I think we may need to rename this, too. We’ve gone with distribution first and parameterization later. So shouldn’t this be `normal_sufficient_lpdf` rather than `sufficient_normal_lpdf`? Or is it more like `lognormal_lpdf`?

@betanalpha Yes, you are right, `n_obs` is not part of statistic, just `(y_bar, s_squared)`.

@Bob_Carpenter This would be a possible solution, although it makes it a little more complex on the side the user, specially for when `y_bar` and `s_squared` already are vector (probably very unlikely to happen with `sufficient_normal`), but that’s why we have `append_col` anyway. But then, would we document the distribution as multivariate?

Also note that the current name already is `normal_sufficient_lpdf`.

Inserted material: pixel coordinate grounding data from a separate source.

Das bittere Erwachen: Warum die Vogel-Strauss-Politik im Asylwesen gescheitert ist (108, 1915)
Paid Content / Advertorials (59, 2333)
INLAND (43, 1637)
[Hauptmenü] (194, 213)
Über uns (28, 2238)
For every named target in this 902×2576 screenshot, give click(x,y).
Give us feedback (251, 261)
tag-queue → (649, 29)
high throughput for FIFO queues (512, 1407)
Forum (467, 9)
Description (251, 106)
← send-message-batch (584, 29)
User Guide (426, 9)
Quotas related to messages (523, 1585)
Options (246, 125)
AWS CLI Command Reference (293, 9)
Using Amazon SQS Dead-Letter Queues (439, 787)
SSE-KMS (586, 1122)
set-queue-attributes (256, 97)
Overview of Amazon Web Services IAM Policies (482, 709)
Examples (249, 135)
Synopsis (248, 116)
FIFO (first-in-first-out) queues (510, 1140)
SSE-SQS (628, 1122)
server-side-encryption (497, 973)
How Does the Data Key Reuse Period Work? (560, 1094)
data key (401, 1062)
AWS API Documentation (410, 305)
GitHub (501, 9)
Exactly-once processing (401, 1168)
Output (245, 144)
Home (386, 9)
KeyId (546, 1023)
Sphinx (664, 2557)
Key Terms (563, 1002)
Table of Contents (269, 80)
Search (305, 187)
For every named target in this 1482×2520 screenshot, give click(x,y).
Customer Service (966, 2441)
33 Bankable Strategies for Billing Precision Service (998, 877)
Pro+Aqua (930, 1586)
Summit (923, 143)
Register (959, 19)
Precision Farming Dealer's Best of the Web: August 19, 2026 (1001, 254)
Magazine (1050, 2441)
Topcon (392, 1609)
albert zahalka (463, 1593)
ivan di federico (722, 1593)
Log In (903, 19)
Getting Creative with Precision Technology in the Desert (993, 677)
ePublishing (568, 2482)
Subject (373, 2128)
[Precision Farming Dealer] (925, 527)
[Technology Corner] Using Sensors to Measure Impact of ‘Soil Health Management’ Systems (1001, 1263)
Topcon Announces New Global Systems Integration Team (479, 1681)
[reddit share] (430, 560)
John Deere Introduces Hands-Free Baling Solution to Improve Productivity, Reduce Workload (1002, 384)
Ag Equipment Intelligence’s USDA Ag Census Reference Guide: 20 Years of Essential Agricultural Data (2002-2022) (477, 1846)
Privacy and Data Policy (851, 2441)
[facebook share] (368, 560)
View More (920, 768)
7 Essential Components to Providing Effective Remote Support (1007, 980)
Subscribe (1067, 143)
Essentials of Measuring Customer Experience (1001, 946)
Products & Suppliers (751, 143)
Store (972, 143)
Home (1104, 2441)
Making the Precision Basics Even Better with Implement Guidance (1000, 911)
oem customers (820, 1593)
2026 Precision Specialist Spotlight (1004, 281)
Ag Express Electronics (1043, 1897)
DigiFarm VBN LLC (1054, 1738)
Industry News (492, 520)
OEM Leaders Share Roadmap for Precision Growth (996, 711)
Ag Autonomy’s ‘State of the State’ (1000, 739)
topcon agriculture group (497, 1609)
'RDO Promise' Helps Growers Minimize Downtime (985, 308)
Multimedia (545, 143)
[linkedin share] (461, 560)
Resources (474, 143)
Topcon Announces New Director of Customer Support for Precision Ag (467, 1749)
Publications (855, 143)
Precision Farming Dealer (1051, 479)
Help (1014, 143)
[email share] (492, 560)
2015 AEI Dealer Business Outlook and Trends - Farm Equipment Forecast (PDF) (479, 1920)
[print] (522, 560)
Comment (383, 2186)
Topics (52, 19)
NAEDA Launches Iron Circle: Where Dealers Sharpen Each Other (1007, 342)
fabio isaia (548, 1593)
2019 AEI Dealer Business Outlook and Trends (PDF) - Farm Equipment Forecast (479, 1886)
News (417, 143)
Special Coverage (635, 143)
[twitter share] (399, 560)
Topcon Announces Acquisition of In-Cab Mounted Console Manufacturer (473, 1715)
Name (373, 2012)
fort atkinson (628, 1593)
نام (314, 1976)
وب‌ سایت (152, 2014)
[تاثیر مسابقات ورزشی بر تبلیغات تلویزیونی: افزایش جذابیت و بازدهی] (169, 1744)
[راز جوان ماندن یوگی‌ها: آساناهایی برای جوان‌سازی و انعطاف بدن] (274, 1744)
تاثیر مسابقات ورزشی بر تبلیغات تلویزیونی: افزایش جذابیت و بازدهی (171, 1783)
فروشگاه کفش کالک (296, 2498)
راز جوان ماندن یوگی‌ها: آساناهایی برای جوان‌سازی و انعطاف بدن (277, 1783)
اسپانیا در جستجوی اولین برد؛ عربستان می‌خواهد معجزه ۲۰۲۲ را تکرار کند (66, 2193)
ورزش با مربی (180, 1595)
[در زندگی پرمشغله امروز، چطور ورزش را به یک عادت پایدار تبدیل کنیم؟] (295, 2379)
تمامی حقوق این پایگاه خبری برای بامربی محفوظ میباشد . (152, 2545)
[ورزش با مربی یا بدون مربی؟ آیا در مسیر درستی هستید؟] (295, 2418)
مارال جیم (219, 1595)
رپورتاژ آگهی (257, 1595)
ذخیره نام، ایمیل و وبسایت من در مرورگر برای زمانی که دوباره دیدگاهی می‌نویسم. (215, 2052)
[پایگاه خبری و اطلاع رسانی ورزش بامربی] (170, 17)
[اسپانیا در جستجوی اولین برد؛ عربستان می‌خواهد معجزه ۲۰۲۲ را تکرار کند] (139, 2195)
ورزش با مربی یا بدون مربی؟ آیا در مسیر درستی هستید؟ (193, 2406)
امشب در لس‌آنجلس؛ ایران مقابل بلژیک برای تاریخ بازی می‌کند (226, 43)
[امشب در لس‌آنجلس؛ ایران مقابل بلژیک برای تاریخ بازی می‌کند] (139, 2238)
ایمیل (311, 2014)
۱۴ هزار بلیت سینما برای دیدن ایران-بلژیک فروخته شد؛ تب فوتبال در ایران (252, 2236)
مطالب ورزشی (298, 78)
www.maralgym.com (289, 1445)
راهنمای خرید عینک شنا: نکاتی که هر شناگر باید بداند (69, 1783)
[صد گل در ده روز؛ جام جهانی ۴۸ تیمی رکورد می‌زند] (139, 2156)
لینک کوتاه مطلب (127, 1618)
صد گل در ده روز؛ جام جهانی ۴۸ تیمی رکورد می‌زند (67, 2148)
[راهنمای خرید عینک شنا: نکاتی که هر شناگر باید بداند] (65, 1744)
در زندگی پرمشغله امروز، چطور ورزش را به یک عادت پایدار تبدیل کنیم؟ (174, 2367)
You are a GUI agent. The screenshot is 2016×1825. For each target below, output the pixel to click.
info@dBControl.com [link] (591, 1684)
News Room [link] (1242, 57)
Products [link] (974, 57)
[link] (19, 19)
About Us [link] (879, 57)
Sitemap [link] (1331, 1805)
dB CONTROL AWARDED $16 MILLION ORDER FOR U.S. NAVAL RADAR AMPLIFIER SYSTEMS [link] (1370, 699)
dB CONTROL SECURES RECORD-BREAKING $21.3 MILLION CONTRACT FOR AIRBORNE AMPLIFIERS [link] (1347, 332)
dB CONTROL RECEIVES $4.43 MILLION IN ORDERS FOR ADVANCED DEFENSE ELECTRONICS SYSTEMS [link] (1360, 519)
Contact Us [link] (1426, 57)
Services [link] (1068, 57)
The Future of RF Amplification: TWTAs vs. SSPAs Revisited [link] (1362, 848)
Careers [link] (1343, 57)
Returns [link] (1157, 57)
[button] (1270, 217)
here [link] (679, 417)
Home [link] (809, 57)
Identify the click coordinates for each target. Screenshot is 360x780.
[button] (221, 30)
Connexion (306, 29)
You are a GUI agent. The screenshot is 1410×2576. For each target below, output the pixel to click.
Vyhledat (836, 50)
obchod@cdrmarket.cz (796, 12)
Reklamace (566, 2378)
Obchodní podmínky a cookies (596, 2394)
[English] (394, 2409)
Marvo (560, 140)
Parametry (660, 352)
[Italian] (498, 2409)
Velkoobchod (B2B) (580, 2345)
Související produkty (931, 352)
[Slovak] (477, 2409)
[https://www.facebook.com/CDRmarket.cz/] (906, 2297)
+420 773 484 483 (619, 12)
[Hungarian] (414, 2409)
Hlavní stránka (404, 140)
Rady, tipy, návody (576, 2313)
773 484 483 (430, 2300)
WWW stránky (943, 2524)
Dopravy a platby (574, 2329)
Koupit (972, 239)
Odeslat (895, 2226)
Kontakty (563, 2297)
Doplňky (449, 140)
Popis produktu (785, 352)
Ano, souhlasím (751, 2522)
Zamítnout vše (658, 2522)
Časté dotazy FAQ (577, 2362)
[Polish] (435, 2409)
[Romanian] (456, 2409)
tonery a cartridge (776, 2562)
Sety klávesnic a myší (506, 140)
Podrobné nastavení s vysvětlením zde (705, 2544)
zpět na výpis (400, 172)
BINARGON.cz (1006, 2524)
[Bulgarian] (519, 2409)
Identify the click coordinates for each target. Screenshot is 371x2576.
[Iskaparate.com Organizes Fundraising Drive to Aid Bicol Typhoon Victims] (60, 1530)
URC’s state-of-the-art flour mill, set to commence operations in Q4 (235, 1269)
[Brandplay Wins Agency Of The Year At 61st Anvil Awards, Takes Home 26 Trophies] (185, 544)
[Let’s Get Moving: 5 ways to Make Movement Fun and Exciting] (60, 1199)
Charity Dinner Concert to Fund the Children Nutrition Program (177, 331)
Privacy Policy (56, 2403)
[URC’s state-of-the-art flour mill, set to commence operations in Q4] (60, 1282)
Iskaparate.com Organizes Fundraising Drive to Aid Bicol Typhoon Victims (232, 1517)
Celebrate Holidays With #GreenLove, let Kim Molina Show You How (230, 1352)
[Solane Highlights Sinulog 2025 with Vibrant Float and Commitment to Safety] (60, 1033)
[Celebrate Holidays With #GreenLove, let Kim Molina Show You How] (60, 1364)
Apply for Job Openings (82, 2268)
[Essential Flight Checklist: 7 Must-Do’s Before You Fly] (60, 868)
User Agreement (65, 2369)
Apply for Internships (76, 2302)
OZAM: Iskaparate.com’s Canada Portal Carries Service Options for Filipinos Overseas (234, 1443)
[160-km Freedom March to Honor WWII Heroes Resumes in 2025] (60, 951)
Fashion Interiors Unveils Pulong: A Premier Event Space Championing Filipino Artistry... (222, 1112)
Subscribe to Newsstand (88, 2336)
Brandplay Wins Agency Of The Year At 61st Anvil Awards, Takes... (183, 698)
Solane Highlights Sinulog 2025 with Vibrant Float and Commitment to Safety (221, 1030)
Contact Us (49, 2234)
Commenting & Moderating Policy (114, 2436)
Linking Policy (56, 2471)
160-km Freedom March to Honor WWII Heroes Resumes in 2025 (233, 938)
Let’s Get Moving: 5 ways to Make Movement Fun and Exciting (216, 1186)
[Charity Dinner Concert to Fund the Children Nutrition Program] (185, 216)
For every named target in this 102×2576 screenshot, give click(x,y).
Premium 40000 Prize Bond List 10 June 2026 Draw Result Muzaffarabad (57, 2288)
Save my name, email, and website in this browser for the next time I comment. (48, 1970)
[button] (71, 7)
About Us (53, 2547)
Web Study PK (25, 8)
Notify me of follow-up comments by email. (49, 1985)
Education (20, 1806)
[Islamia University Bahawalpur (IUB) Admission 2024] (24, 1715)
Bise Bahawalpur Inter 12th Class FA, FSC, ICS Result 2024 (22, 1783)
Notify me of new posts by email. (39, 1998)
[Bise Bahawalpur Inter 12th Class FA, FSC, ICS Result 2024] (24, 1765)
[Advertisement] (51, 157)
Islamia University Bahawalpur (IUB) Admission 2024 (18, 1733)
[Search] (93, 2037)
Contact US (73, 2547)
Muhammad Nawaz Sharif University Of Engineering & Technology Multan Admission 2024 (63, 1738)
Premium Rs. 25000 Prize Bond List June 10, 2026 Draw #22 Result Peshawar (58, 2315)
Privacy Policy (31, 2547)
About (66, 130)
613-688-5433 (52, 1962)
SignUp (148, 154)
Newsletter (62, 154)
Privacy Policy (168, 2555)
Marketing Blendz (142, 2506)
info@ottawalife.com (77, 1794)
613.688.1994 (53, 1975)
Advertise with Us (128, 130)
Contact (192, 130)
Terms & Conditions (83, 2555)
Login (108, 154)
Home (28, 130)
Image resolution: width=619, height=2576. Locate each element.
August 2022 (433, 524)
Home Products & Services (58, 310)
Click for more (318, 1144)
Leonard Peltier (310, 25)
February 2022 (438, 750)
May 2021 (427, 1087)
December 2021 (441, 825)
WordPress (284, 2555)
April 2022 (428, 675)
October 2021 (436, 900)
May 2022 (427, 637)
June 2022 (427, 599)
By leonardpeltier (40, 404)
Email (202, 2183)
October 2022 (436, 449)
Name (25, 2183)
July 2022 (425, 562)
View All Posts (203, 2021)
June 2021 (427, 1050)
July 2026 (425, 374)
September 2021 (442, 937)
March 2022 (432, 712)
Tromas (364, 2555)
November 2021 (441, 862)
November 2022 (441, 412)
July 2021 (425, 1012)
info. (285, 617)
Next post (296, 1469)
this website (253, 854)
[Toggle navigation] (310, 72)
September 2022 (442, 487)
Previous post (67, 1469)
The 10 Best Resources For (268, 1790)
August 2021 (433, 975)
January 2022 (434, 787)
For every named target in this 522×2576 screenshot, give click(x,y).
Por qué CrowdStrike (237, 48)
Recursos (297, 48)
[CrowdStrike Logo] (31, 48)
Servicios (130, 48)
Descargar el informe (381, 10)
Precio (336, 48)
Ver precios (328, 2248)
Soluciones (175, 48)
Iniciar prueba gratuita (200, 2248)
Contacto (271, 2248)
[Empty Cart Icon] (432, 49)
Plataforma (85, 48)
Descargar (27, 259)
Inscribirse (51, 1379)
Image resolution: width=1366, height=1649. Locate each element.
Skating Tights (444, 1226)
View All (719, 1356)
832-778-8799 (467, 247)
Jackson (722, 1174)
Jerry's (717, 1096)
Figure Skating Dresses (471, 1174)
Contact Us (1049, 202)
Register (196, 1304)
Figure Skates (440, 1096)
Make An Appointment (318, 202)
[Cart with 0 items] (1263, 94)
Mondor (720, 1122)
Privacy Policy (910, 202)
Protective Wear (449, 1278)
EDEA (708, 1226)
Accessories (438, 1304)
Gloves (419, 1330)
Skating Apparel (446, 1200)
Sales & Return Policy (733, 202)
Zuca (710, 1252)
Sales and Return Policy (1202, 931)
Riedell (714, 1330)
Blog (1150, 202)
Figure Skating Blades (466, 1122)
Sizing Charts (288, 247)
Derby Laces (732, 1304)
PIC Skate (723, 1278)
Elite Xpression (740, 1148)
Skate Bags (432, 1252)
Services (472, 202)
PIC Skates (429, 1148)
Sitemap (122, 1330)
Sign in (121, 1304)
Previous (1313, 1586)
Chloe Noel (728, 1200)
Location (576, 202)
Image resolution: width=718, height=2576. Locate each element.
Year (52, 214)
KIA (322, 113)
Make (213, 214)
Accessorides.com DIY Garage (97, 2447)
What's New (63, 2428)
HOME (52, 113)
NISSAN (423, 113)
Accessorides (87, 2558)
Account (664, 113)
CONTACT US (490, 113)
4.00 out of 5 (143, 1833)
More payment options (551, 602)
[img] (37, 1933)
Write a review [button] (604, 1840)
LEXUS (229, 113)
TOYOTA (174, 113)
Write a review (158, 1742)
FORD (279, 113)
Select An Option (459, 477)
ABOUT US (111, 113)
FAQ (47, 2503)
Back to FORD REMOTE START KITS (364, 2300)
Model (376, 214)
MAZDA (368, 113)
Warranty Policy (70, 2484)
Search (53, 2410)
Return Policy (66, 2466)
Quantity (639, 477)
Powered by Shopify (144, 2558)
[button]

It’d have to be multivariate if that were the case. The real question is what normalizes to a proper density? That’ll determine when users need to apply jacobians and should also detemrine how we decide what goes to the left of the vertical bar.

Yes, since `[Y_bar, S_squared]` is a statistic, therefore a function of data `[Y_1, Y_2, ..., Y_n]`, then they must integrate to 1 given the true parameters `mu` and `sigma` (obviously provided we adjust the jacobian of the lpdf just like any change of variable of we do).

But then, I think it’s not worth it to vectorize `[y_bar, s_squared]` like was done for `multi_normal` (what I mean is, the function should accept only a single vector `[y_bar, s_squared]`, not a std::vector of Eigen vector like `multi_normal`), since if that’s the case the user can (and should) add more samples using some straigtfoward algebra like `y_bar_new = (y_bar_1*n1 + y_bar2*n2)/(n1+n2)`.